ROMA – La nuova Germania già esiste nei fatti, sarà ancora più cosmopolita e multiculturale ma nello spirito la nazione – lo dice il suo presidente Joachim Gauck – coltiva l’illusione di un paese omogeneo, di razza bianca, cristiano. L’apertura con cui Angela Merkel accoglierà in blocco 800mila rifugiati siriani, le frontiere dissigillate per i centomila di agosto con i profughi che inneggiavano alla cancelliera e alla Germania, rappresenta anche un’oculata scelta di ordine economico.
L’opportunità cioè di svecchiare, ringiovanire la sua demografia e assicurarsi la prosperità economica. Ma, pone una questione che sfida appunto l’opinione culturale prevalente su cosa significhi essere tedeschi. Melissa Eddy sul New York Times sottolinea i termini della sfida: questo sentimento di accoglienza sarà durevole?
Ci sono due precedenti che offrono spunti interessanti e contraddittori. C’è chi ricorda la riunificazione ormai di un quarto di secolo fa: una vera integrazione delle due Germanie è ancora lungi dall’attuarsi e questo nonostante parlassero la stessa lingua. Come si può integrare a comuni valori chi proviene da altre culture, lingua e religione?
Ma il caso dei milioni di lavoratori turchi chiamati in Germania per sostenere la crescita industriale post bellica offre una lezione. Nonostante nel tempo abbiano costituito quello zoccolo di 4 milioni di musulmani sul totale di 82 milioni, persiste l’equivoco iniziale: l’aver considerato quei lavoratori come ospiti occasionali, confidando che, male integrati, ignari della lingua, sarebbero tornati in Turchia.

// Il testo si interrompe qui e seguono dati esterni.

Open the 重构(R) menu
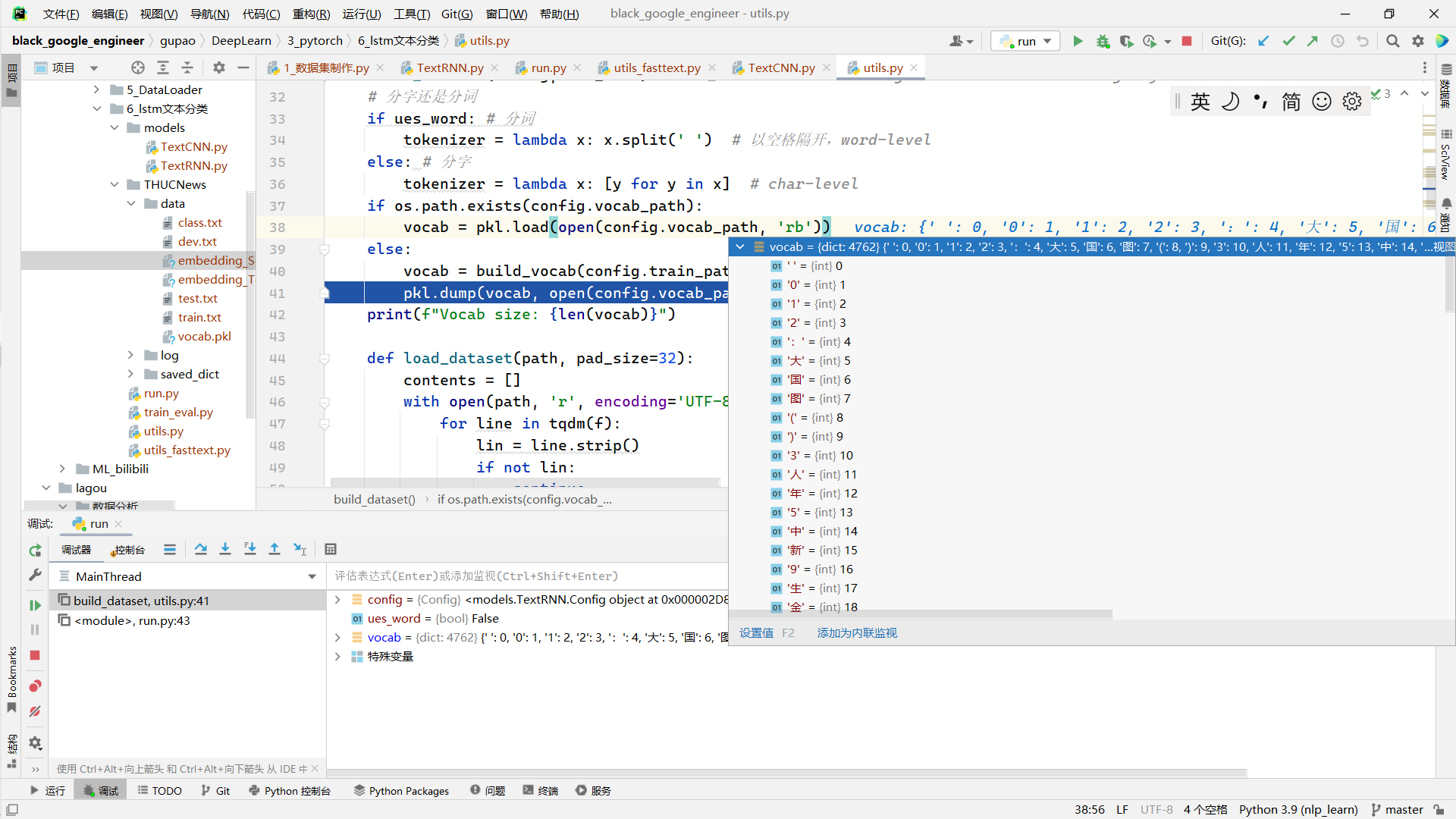The height and width of the screenshot is (819, 1456). point(311,14)
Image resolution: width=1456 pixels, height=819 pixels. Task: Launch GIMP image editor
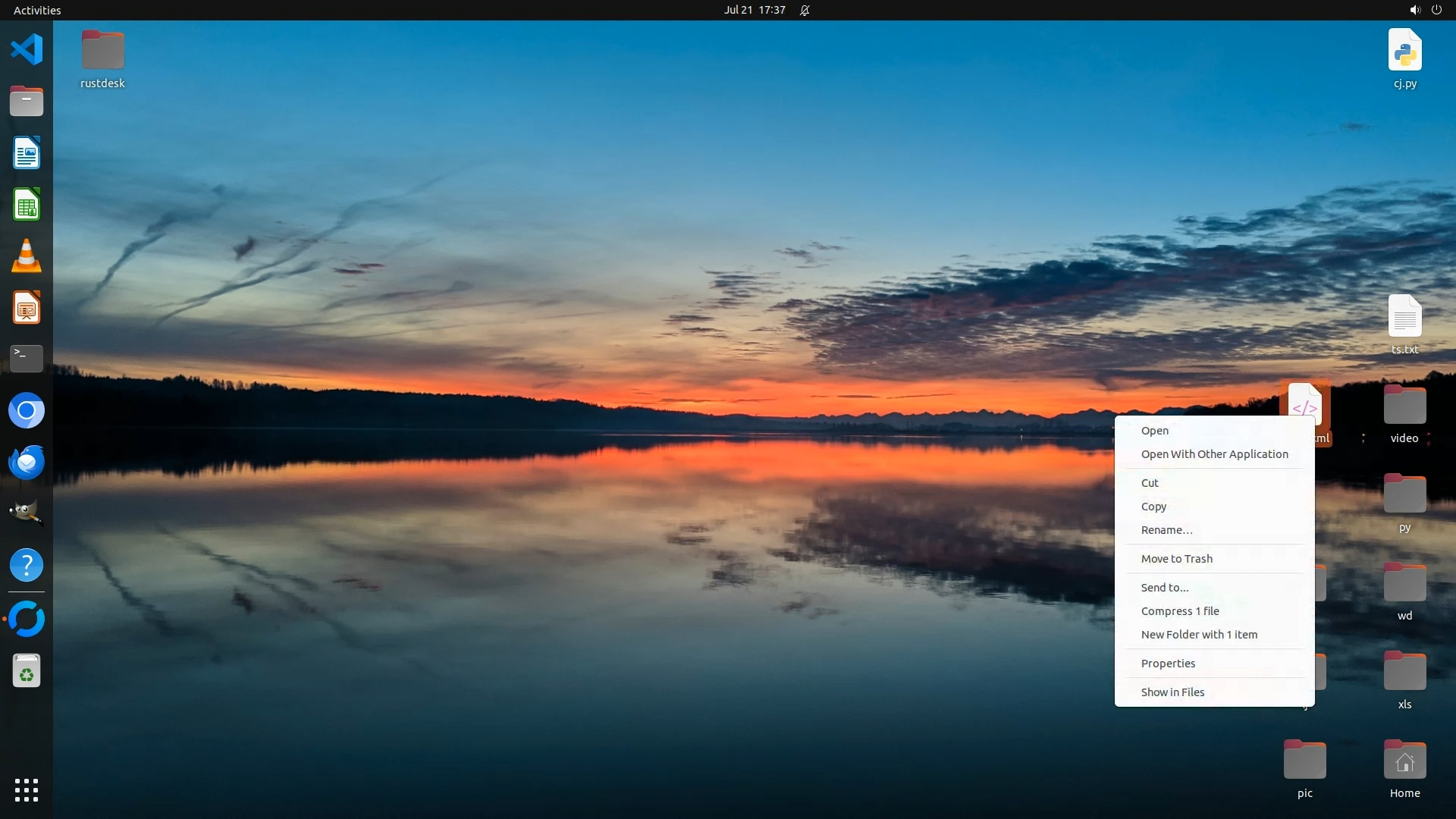point(27,513)
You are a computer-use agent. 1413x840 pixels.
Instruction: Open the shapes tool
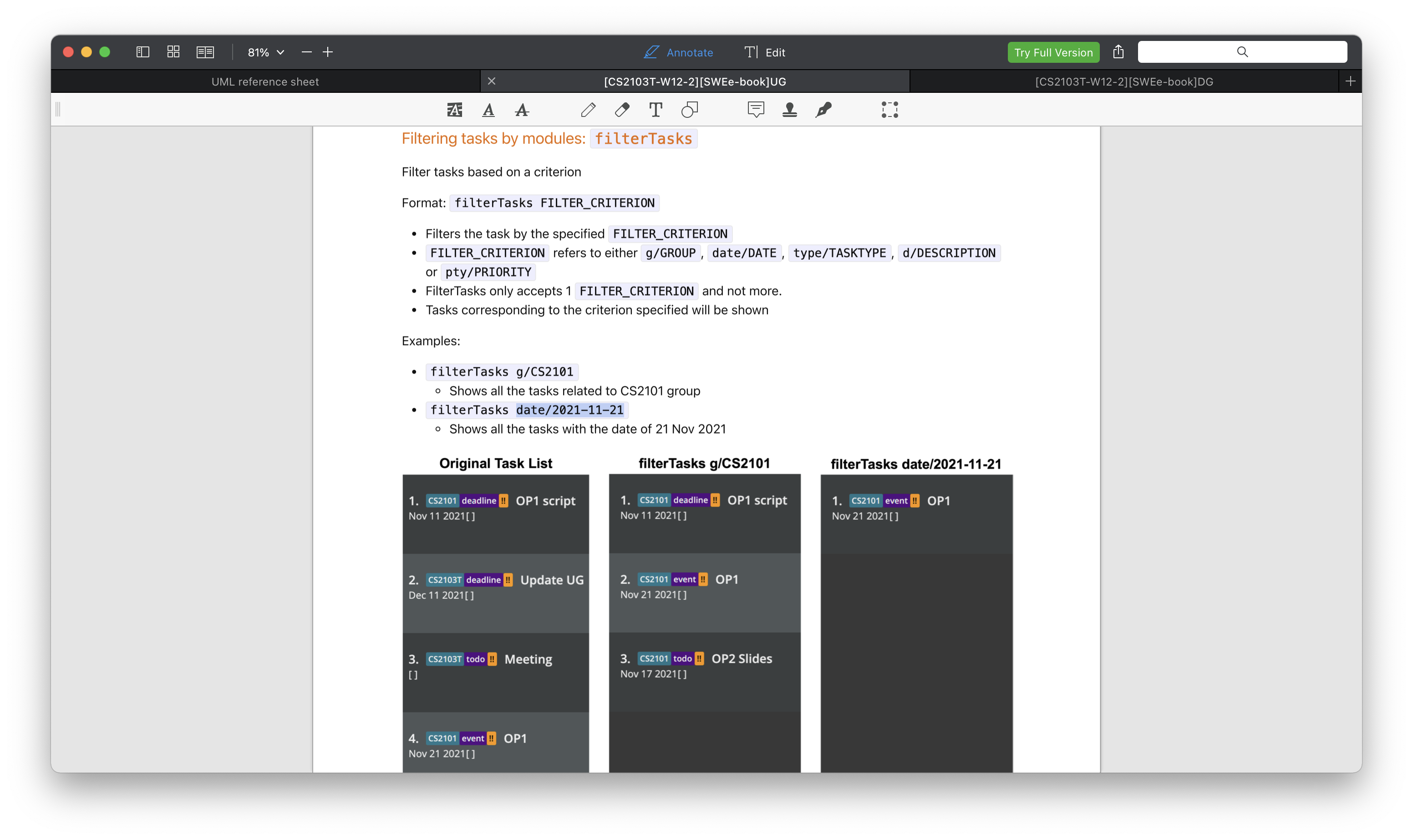coord(690,110)
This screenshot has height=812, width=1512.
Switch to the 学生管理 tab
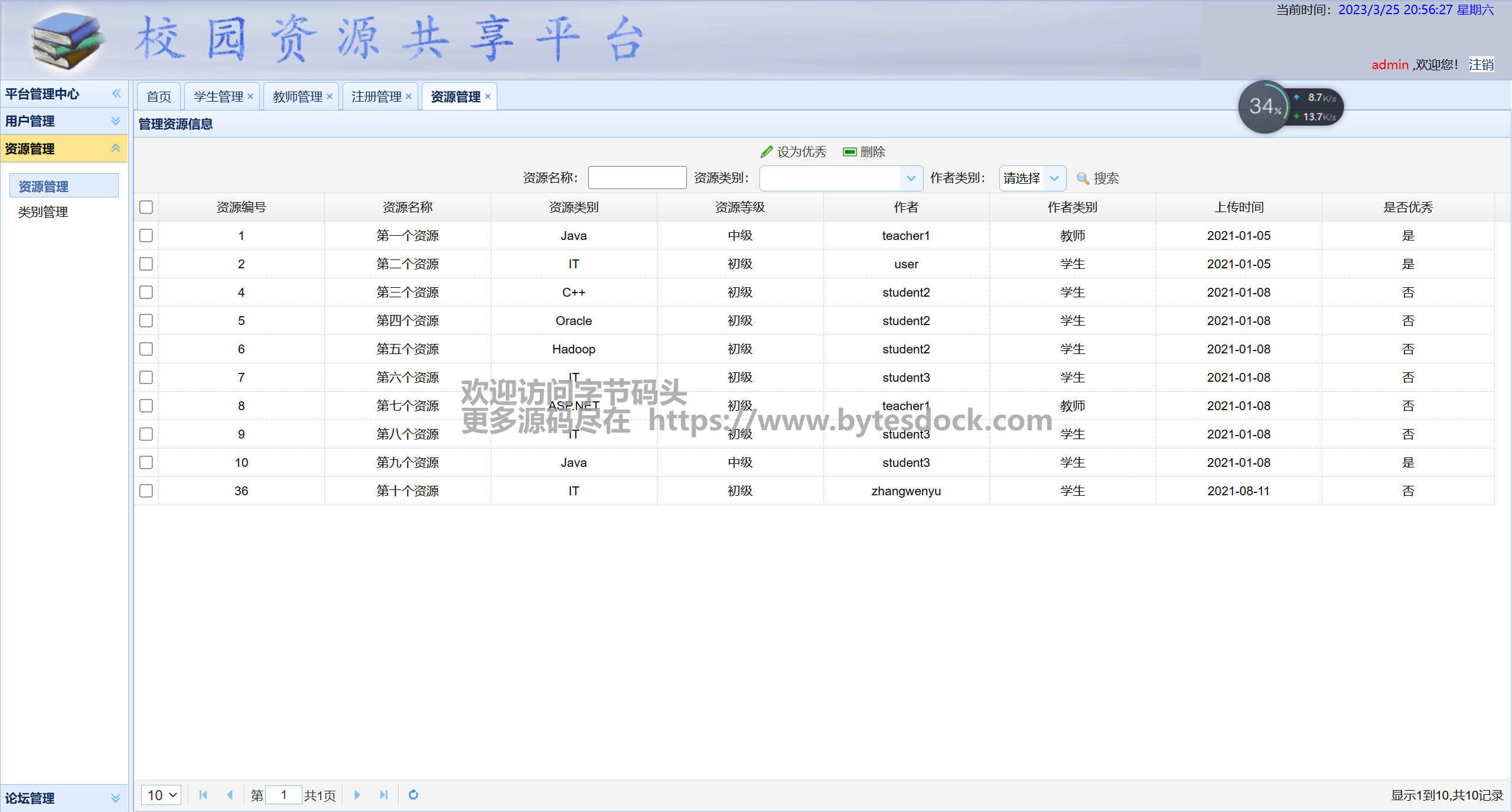pyautogui.click(x=218, y=96)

L’ingente investimento per sostenere l’emergenza, i 6 miliardi totali messi a disposizione da un paese giustamente fiero del suo boom e rigore finanziario, deve essere accompagnato dal riconoscimento dei bisogni materiali e spirituali immediati dei nuovi arrivati così come, in prospettiva, di quello dei discendenti. L’integrazione va sussidiata. C’è bisogno di uno stato degno del nome: che possa accogliere, eventualmente respingere, finalmente integrare.